恋の病最近コワルスキーを見ていると胸がムカムカしてくる。
コワルスキーの言動に腹が立っているわけではないのだが、奴の笑顔や真剣な顔、声を聞くだけでも胸がムカムカしてくる。
何か変な病気だろうか…
と、マリーンに相談をしたところ
「それ、恋でしょ」
弾んだ声で言われた。
当然信じられなくて「はぁ?」と間抜けな声が出てしまう。
「だって、コワルスキーのこと見るだけで胸がときめくんでしょ?」
「ときめくなんて言っていないだろう」
「ああうん…ムカムカ、ね」
「そうだ。だがこの症状が恋なわけないだろう」
一応恋は経験したことあるが、こんな症状になったことは無い。恋はもっと心が、それこそ胸が弾むような気持ちになるはずだ。
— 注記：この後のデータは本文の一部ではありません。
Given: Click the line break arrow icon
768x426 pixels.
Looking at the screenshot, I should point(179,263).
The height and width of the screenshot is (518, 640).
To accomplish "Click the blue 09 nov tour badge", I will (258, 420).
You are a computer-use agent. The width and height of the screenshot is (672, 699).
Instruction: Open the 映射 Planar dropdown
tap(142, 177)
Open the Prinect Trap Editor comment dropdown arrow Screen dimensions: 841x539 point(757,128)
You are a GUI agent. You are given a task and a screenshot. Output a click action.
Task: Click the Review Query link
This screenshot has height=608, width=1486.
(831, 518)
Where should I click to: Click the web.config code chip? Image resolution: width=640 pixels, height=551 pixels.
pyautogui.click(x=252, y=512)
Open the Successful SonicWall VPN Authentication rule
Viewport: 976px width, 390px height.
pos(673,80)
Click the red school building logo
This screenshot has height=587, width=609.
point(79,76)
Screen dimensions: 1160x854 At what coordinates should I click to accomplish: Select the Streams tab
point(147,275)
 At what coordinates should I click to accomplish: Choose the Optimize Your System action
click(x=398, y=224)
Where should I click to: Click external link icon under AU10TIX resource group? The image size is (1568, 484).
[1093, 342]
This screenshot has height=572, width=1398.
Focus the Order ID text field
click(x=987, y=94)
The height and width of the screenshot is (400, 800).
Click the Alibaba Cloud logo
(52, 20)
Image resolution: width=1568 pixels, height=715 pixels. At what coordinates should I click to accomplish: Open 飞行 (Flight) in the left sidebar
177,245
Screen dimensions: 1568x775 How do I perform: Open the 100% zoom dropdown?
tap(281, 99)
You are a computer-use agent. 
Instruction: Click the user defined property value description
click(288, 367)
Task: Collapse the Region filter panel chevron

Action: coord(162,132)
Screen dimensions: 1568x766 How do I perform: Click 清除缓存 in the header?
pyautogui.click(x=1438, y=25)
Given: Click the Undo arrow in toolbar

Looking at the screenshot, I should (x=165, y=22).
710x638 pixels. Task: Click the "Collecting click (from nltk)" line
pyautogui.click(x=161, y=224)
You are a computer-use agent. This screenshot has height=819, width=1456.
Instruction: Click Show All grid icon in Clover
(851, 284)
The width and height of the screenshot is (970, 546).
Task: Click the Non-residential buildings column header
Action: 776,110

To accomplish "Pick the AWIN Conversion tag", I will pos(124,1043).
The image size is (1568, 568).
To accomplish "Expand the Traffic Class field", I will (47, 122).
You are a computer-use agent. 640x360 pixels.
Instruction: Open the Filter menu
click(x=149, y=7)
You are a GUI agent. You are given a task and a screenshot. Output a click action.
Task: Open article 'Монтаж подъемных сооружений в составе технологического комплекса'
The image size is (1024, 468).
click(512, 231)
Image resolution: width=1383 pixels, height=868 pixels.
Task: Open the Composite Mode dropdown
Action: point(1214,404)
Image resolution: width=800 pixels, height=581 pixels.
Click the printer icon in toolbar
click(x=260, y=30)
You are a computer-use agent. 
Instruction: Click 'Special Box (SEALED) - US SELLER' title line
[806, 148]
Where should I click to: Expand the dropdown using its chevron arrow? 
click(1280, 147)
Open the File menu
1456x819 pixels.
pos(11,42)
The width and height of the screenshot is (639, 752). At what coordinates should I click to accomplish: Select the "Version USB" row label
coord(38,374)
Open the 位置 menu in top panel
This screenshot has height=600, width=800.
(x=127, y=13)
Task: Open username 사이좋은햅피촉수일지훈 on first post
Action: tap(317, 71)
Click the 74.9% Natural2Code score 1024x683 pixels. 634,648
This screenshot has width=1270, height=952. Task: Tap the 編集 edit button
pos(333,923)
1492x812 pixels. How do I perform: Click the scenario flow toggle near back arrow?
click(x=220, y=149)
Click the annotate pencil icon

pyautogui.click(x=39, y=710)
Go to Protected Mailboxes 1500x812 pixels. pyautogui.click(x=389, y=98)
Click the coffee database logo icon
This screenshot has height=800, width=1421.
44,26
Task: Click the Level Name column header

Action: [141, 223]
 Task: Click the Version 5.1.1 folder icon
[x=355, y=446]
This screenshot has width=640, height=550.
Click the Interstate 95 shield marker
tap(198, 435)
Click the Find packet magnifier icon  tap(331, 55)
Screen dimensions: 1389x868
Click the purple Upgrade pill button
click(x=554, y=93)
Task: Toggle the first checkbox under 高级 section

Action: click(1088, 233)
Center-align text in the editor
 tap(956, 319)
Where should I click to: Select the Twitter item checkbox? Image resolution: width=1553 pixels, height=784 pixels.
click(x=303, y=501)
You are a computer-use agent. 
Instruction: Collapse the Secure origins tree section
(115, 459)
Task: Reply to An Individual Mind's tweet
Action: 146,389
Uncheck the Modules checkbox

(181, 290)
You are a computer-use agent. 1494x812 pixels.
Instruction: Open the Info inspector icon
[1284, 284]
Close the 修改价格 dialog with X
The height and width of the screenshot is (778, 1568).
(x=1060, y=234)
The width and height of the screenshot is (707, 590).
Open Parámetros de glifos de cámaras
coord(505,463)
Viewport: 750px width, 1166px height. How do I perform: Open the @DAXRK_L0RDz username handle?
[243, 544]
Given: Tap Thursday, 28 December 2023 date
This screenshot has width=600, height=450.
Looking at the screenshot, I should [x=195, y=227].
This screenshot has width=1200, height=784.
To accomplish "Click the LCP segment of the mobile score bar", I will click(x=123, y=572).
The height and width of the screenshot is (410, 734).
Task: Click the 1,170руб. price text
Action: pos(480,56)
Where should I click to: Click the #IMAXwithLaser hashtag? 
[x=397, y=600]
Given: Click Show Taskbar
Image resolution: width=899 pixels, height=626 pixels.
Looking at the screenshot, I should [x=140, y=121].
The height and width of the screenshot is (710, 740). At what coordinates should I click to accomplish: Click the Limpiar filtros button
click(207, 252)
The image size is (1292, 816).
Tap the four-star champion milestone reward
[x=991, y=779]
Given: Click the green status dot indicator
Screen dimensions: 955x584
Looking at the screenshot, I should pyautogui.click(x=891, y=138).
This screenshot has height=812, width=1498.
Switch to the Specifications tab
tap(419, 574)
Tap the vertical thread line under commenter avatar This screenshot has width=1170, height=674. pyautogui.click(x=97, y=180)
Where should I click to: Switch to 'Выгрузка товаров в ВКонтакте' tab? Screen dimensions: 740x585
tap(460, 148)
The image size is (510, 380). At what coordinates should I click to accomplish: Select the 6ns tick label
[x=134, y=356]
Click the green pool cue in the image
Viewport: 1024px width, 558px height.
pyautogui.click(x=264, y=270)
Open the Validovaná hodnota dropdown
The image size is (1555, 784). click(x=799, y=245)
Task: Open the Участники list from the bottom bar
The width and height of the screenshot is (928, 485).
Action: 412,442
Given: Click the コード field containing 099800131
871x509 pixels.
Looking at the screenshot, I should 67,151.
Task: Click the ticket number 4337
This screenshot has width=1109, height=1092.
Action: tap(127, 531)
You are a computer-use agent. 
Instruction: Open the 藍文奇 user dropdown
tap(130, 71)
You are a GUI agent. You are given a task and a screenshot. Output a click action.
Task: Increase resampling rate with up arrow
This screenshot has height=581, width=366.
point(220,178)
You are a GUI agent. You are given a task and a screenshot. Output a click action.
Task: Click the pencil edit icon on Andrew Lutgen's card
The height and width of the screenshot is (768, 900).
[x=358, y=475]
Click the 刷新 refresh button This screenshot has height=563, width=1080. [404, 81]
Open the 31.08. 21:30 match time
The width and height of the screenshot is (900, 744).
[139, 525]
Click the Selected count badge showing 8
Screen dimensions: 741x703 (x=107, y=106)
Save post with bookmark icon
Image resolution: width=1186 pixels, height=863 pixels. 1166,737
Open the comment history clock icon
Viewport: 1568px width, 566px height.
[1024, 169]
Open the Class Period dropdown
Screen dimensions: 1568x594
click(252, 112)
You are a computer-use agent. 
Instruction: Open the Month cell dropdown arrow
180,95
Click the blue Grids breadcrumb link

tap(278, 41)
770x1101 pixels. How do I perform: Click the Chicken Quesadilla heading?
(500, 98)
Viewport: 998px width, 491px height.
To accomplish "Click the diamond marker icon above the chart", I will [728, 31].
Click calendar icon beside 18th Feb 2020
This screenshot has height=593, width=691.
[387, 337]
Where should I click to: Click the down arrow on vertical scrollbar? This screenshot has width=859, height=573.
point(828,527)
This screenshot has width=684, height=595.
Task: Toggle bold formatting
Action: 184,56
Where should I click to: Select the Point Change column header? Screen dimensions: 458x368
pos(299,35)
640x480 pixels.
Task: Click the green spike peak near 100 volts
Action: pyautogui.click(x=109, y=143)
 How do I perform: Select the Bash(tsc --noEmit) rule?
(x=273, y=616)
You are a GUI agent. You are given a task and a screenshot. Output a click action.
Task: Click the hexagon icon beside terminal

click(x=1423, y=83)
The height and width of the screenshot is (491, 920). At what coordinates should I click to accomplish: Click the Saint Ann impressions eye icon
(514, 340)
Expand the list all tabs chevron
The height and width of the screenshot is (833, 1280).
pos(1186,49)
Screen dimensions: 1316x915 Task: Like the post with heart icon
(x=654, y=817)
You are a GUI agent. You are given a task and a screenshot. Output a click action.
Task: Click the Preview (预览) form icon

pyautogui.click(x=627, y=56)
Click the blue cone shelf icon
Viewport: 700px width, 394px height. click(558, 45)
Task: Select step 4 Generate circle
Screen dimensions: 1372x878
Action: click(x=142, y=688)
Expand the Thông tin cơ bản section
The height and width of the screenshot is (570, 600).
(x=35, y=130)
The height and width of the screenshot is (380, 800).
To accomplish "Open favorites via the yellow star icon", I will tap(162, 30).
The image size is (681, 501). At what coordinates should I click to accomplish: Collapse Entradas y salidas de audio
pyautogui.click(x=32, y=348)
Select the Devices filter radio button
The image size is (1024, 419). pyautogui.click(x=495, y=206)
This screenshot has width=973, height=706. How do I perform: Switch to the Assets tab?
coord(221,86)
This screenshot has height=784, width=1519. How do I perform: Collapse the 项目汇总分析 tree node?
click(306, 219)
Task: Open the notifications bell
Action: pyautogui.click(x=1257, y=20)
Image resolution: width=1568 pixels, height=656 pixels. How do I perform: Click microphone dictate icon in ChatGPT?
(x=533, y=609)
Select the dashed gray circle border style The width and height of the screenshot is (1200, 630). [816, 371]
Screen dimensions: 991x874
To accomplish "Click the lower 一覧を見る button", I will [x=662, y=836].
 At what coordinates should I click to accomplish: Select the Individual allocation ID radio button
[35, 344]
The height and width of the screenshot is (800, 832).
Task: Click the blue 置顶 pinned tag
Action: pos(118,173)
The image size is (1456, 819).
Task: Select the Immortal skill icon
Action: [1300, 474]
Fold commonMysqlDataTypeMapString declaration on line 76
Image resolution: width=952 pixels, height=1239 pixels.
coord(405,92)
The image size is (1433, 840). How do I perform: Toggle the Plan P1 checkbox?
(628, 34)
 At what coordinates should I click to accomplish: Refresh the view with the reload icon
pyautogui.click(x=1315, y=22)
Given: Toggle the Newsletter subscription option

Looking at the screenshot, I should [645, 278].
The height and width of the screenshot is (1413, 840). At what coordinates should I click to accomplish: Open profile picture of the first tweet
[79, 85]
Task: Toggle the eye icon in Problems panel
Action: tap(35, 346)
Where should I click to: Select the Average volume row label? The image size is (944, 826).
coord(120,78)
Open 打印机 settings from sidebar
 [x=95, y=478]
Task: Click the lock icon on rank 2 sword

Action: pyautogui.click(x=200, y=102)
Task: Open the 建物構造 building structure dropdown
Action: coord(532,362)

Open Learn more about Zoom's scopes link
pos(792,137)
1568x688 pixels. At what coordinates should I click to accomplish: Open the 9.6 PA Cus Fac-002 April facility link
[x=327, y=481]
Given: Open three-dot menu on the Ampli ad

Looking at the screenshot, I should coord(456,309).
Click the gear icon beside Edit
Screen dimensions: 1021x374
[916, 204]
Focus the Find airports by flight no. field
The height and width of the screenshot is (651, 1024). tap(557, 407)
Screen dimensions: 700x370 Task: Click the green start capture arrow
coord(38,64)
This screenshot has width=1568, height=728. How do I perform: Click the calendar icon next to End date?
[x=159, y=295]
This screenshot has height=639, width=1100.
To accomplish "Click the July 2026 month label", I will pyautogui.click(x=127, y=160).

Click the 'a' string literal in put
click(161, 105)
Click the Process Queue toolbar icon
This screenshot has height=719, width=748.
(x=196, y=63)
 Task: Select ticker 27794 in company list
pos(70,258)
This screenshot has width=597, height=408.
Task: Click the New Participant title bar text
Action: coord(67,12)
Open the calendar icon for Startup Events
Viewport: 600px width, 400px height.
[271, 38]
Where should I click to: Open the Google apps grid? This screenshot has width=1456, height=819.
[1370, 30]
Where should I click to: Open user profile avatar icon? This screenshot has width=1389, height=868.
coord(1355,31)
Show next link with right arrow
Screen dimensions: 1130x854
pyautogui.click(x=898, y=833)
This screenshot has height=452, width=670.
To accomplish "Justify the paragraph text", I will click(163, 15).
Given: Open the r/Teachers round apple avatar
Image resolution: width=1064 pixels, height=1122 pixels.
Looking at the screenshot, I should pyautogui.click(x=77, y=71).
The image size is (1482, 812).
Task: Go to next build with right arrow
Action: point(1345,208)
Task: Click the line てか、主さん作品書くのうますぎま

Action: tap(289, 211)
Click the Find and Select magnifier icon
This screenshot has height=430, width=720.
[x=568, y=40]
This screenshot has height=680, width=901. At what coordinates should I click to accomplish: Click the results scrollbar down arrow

世間知らずのお嬢さんに相談したことが間違いだったかと腰を上げようとすると、翼を引かれ尻が再びコンクリートに触れた。
「コワルスキーのこと好き?」
「は?あー…まぁ大切な部下だしな」
「違うわよ、部下としてじゃなくて1人のペンギンとして!」
「…好きだが?部下である前に家族だからな」
彼女の求めている答えが分からず小首を傾げれば、マリーンは溜息をつき首を振った。
「あーもうこれじゃ一向に進まないわ。ちょっと今日一日コワルスキーのこと意識して過ごしてみてよ、隊長」
「意識?」
「んー、一日中コワルスキーを見ておくだけでいいから。ムカムカしても見続けるの。そしたらなにか分かるかもしれないわっ」
可愛らしくウインクをしてみせたお嬢さんが何故そんなに自信満々なのかさっぱり分からないが、幸い今日は任務がある日でも無いため渋々頷き、私はカワウソ居住区を後にした。
─…
基地に戻ると誰もおらず、とりあえず目的の人物の名前を呼べば、返事と共にラボの扉の隙間からゴーグルを上げたコワルスキーが顔を覗かせた。マリーンと話をしたせいか、それだけで一瞬心臓がはねた気がする。
「ああ、リコと新人は?」
「ええと…ロジャーのところに遊びに行っていますよ」
「そうか」
「では私は発明品の開発があるので…」
「コワルスキー、」
「はい?」
ラボに戻ろうとしたコワルスキーを呼べば再びすぐ顔を出した。
反応の速さに思わず口角が上がりそうになるのをポーカーフェイスで誤魔化す。
「発明品の開発、見ていてもいいか?」
「えっ?あ、良い…ですけど、まだ完成は遠いですよ?」
「それでもいい。今日は見ていたい気分だ」
普段こんな事を言わないお陰か、コワルスキーは目を丸くした後嬉しそうな表情を浮かべラボの扉を開けた。ここまで表情に出る奴だったか。
「かわいいな」
「へ?」
「ん?」
「え、いや今何か言いませんでした?隊長」
「………、……言ってないぞ」
「?そうですか」
まさか口に出ていたなんて。というより私は何を言った?何を思った?「かわいい」?いや、かわいいなんて新人や、ましてやリコにも思う感情だしよく言うことだ。別に変なことではない。だがコワルスキーに言う事に何故か抵抗のようなものを感じた。何故だ?
答えの出ない考えを脳内に巡らせつつ、ポーカーフェイスを貫き通しラボの中に入った。
「少し散らかってるんですけど、ご自由にどうぞ。あ、機械や薬には触らないでいただけると…」
確かにコワルスキーの言う通り、床に設計図のような紙や機械のパーツなどが転がっている。下手なことをしてこの科学オタクを怒らせると面倒なため、開発の邪魔にならないよう近くにあった簡易ベッドに腰掛けることにした。
作業台の横に配置されているため、コワルスキーの横顔がよく見える。
「私のことは気にするなよ。お前のやることに口出したりはしない」
そう伝えると、コワルスキーは返事をした後ゴーグルを装着して機械いじりを始めた。